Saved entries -

____________

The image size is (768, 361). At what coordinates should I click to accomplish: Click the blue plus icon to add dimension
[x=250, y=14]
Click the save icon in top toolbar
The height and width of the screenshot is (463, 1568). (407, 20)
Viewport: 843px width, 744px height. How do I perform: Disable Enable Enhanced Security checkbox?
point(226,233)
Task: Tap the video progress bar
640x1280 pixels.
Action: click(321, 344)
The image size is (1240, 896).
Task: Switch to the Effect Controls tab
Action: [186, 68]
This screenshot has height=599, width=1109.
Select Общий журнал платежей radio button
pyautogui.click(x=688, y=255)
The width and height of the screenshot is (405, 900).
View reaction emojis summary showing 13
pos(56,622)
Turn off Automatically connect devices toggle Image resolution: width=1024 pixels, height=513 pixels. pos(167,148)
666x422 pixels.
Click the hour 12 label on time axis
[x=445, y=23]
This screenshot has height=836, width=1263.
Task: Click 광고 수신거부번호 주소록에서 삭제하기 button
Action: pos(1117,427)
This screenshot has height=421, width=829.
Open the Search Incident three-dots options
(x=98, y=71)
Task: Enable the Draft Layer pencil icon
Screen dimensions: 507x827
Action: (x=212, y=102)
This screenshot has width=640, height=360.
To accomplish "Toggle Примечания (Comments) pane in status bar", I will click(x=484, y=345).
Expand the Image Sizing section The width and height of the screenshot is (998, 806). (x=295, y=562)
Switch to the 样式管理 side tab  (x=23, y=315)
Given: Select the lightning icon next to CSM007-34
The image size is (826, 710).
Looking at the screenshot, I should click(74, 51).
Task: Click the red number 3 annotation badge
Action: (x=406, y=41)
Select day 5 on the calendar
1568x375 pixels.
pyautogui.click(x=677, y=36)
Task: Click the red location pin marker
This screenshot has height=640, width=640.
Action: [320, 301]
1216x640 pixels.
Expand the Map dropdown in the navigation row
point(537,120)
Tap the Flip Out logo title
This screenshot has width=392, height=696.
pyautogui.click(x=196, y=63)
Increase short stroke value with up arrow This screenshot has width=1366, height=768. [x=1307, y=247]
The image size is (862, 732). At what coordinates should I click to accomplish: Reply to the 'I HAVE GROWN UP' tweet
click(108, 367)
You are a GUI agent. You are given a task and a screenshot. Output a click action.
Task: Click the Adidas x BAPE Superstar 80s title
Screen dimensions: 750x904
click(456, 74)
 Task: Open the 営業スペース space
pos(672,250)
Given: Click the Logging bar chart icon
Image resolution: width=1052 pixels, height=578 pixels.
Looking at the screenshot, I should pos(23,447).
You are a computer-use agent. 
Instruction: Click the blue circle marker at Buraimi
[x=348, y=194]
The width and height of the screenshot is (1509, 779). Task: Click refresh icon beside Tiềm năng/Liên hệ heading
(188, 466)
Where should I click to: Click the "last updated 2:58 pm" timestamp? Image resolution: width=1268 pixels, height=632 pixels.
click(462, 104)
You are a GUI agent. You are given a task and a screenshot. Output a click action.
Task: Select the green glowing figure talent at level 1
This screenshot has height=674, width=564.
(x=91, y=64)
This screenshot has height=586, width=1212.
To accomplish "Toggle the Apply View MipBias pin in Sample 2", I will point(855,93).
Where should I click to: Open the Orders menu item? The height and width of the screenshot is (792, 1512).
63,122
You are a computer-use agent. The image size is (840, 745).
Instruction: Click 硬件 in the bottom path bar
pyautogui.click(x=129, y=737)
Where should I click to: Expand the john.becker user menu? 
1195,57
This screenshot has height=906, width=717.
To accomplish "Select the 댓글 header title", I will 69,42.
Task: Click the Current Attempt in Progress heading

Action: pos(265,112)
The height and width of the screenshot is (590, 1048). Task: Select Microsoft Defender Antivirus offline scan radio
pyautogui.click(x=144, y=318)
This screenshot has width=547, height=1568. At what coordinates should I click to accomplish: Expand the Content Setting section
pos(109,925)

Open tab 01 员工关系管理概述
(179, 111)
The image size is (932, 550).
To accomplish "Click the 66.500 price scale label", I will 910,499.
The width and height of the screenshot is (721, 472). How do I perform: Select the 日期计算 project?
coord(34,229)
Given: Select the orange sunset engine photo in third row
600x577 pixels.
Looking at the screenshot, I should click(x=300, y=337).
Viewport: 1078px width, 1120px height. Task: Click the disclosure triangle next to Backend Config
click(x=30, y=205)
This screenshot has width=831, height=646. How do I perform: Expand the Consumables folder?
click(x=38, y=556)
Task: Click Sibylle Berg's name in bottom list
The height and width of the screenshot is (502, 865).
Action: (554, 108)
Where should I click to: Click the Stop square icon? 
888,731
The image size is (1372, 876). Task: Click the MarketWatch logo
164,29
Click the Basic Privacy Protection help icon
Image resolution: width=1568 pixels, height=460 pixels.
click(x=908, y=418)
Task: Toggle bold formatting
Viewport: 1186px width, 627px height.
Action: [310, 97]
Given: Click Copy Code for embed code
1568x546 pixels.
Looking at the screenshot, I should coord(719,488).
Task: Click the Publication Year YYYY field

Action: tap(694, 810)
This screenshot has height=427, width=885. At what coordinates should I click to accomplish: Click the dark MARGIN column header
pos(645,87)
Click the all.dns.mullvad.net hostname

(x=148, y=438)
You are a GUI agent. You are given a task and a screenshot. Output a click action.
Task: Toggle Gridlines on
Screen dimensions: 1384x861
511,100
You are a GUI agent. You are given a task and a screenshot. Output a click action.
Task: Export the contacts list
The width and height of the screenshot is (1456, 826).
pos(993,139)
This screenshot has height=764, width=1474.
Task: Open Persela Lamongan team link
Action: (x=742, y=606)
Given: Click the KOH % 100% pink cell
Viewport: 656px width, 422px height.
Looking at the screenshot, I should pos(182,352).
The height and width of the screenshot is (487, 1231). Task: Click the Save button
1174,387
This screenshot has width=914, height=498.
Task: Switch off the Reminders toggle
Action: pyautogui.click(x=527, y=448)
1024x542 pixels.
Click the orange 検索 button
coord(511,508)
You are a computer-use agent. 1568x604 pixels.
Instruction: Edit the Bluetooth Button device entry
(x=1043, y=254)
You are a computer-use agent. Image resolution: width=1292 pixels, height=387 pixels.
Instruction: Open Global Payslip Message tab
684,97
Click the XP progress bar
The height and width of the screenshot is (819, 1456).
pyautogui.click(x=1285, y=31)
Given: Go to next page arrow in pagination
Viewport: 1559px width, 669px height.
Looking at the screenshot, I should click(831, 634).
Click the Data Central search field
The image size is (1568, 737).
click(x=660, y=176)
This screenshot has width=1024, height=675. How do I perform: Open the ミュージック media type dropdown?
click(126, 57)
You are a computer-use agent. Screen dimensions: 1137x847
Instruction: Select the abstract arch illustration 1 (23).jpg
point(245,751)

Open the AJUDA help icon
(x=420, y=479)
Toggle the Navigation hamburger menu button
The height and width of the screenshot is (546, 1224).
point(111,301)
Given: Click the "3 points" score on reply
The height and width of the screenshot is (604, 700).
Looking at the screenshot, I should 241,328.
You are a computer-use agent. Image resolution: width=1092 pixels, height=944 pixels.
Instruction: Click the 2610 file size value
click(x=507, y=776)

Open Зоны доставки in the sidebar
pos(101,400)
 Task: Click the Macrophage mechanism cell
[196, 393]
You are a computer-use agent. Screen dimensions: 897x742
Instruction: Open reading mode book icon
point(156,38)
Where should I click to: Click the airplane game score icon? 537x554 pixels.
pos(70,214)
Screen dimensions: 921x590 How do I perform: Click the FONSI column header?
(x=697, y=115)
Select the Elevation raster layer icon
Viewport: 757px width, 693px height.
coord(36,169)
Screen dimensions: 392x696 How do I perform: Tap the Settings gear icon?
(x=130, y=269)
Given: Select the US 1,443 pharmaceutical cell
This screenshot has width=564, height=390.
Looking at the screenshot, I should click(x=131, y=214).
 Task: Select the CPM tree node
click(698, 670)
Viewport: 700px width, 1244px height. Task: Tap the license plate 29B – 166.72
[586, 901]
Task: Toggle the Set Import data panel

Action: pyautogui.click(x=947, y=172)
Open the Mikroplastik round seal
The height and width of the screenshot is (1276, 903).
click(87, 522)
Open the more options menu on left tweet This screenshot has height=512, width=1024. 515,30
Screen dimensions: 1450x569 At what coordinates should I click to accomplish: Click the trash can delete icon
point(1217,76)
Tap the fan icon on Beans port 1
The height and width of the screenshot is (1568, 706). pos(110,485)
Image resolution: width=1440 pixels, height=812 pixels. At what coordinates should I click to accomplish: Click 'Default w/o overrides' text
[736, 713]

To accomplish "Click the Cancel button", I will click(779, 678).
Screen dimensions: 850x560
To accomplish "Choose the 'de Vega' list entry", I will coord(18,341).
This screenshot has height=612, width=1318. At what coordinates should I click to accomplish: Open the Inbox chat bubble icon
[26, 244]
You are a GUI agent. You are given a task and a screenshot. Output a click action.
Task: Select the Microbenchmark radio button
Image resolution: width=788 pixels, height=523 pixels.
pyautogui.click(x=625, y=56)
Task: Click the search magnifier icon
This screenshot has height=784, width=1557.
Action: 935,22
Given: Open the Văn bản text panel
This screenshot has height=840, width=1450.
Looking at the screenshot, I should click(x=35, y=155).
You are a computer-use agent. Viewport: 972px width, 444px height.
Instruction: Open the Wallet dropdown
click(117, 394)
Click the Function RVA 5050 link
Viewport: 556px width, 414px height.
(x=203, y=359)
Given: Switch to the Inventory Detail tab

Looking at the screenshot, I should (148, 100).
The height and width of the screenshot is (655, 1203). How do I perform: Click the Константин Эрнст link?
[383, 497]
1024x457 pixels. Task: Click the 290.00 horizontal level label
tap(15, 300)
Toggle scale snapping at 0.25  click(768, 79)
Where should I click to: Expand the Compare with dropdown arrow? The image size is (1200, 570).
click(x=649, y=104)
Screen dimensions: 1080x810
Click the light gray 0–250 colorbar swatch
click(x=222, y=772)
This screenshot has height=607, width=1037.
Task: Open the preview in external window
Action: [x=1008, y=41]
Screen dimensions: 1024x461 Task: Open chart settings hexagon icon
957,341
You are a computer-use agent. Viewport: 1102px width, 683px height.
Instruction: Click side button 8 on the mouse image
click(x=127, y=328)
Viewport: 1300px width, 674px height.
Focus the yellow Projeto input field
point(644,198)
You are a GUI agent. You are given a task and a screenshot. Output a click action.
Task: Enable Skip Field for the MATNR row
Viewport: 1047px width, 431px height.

____________

AIM OF THE TASK -
Once you find the line with "The height and width of the screenshot is (1276, 903)." in the entries above, output it and each line after it up to and including the line with "Toggle scale snapping", and nothing else.

SOLVED PROBLEM -
The height and width of the screenshot is (1276, 903).
click(87, 522)
Open the more options menu on left tweet This screenshot has height=512, width=1024. 515,30
Screen dimensions: 1450x569 At what coordinates should I click to accomplish: Click the trash can delete icon
point(1217,76)
Tap the fan icon on Beans port 1
The height and width of the screenshot is (1568, 706). pos(110,485)
Image resolution: width=1440 pixels, height=812 pixels. At what coordinates should I click to accomplish: Click 'Default w/o overrides' text
[736, 713]

To accomplish "Click the Cancel button", I will click(779, 678).
Screen dimensions: 850x560
To accomplish "Choose the 'de Vega' list entry", I will coord(18,341).
This screenshot has height=612, width=1318. At what coordinates should I click to accomplish: Open the Inbox chat bubble icon
[26, 244]
You are a GUI agent. You are given a task and a screenshot. Output a click action.
Task: Select the Microbenchmark radio button
Image resolution: width=788 pixels, height=523 pixels.
pyautogui.click(x=625, y=56)
Task: Click the search magnifier icon
This screenshot has height=784, width=1557.
Action: 935,22
Given: Open the Văn bản text panel
This screenshot has height=840, width=1450.
Looking at the screenshot, I should click(x=35, y=155).
You are a computer-use agent. Viewport: 972px width, 444px height.
Instruction: Open the Wallet dropdown
click(117, 394)
Click the Function RVA 5050 link
Viewport: 556px width, 414px height.
(x=203, y=359)
Given: Switch to the Inventory Detail tab

Looking at the screenshot, I should (148, 100).
The height and width of the screenshot is (655, 1203). How do I perform: Click the Константин Эрнст link?
[383, 497]
1024x457 pixels. Task: Click the 290.00 horizontal level label
tap(15, 300)
Toggle scale snapping at 0.25  click(768, 79)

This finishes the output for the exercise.